§ GOAL OF THE EXERCISE
Search the data below for the string "浪潮新紀元" and copy all lines where it shows up.

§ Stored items
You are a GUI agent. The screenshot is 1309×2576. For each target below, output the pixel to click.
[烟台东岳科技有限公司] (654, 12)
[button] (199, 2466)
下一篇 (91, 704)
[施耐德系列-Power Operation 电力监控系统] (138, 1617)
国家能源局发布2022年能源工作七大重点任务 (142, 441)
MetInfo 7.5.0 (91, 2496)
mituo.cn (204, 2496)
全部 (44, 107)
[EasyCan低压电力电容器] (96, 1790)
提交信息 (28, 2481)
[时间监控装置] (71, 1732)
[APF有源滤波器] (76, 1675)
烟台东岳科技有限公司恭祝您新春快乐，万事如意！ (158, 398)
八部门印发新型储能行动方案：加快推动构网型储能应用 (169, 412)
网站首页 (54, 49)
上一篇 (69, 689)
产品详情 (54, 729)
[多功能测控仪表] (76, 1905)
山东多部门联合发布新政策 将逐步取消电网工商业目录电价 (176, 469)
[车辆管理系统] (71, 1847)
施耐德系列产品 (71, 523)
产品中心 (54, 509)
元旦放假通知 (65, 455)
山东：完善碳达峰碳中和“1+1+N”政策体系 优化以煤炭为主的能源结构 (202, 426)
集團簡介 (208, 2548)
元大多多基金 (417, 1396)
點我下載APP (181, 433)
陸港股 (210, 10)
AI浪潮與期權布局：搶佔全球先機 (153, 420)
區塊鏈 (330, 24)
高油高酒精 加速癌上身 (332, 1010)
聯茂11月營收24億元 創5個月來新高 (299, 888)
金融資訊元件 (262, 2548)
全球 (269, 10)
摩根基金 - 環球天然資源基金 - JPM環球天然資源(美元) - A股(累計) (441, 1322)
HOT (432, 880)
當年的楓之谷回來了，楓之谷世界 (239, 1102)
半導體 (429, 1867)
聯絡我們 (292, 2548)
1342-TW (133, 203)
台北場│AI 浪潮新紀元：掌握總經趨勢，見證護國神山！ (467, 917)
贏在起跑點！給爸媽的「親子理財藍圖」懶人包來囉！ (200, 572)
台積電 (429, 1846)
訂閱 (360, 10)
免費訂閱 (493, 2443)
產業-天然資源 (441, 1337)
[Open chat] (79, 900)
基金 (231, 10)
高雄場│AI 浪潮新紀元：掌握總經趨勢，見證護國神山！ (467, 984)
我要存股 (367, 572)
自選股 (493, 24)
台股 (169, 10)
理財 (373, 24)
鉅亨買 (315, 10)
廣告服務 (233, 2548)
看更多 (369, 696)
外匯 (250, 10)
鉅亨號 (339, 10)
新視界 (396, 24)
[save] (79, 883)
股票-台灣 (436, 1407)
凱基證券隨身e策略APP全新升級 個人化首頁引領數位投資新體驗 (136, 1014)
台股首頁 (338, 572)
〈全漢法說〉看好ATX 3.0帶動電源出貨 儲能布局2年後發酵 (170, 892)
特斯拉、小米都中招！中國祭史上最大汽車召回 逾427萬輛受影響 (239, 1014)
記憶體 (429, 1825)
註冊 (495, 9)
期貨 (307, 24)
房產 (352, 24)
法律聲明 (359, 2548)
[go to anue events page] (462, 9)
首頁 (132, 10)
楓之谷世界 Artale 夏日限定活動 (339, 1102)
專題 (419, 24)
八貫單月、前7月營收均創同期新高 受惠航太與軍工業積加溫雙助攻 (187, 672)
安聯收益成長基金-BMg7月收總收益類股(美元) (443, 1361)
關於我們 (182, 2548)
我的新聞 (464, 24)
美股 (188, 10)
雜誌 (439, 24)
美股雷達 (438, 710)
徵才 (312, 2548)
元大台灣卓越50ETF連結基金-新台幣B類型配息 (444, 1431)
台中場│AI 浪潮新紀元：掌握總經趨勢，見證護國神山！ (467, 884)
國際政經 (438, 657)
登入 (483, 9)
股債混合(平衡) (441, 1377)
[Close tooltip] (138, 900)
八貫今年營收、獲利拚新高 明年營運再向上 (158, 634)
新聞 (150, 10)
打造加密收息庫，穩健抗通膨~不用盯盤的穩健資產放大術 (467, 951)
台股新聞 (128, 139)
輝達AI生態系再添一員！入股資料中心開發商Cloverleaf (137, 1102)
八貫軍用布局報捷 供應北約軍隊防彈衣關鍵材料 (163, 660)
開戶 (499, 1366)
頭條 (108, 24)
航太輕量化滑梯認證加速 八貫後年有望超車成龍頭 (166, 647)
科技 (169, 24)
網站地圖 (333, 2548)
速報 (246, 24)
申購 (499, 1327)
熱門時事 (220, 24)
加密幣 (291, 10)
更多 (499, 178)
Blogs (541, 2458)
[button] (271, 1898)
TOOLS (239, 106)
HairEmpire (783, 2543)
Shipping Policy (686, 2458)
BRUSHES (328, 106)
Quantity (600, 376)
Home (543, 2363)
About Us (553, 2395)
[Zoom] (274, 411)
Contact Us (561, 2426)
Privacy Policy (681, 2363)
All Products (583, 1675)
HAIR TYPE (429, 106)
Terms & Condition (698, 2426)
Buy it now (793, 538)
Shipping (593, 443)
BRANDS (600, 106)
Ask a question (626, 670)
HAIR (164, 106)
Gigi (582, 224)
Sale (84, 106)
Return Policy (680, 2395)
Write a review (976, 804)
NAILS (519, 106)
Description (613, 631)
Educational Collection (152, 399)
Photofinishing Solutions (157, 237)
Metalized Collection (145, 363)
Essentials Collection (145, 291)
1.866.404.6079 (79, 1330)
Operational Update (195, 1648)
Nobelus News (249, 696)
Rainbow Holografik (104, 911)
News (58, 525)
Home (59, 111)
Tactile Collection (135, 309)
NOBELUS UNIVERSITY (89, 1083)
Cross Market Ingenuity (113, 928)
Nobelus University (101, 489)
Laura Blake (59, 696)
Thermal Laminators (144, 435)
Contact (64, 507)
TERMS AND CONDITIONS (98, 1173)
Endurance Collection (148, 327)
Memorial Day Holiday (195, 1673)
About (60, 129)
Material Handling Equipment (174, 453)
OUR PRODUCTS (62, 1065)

§ ANSWER AREA
台北場│AI 浪潮新紀元：掌握總經趨勢，見證護國神山！ (467, 917)
高雄場│AI 浪潮新紀元：掌握總經趨勢，見證護國神山！ (467, 984)
台中場│AI 浪潮新紀元：掌握總經趨勢，見證護國神山！ (467, 884)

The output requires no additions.